Carle imagines intelligence would still be processed, but in a way that cuts out the executive.

"I think what one might try to do is provide information to relevant organs of the government that act in accordance with accepted procedures and parameters. So if there's information relevant to our defense department, that routinely they will receive it. Or to the State Department, and so on and so forth. And that would allow some coherent functionality of the government."

U.S. President Donald Trump, left, and his former national security adviser Michael Flynn, who tendered his resignation late Monday. (Reuters)

                  

The conflict to come

Trump has vowed to review the role of intelligence and to investigate the source of the leaks. This week, reports said that Stephen A. Feinberg, a New York billionaire with close ties to Trump's Chief Strategist, Steve Bannon, would head the investigation.

The news has put the intelligence community on edge.

The issue is what's going on between the Trump entourage and Russian intelligence. That's an issue of grave national security.- Former CIA officer Glenn Carle

"He's going to appoint a friend of his with no knowledge or understanding or experience whatsoever in the intelligence community, in diplomacy, in foreign affairs, the function of the executive branch, solely to root out those who seem to say something that contradicts an assertion by the president. It's a very alarming thing," says Carle.

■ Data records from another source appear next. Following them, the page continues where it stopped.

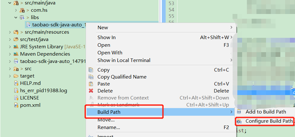Click the Add to Build Path icon

[x=239, y=112]
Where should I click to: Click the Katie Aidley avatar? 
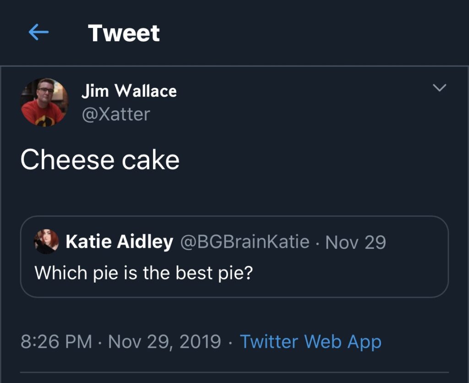click(46, 241)
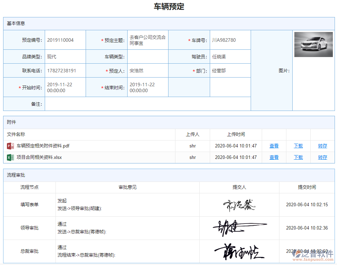Click 下载 to download the PDF attachment
337x265 pixels.
click(x=298, y=146)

"This is what happened in Berlin in 1933, frankly. So that's very alarming, yes."

Retired Lt. Gen Michael Flynn gestures as he arrives at New York's Trump Tower on Nov. 17, 2016. (Carolyn Kaster/Associated Press)

               

The Russian connection

Ultimately, Carle urges people not to be distracted from the issue he believes is most important.

"The issue is what's going on between the Trump entourage and Russian intelligence. That's an issue of grave national security."

"I am deeply apprehensive about the health of our institutions and the corrosion that is occurring to our social contract and our political culture. These attacks on the judiciary, the attacks on the intelligence community, attacks and denigration on any entity that in any way challenges a position of the executive of Donald Trump, are seriously damaging to the long term health of American democracy and certainly to the functioning of the federal government."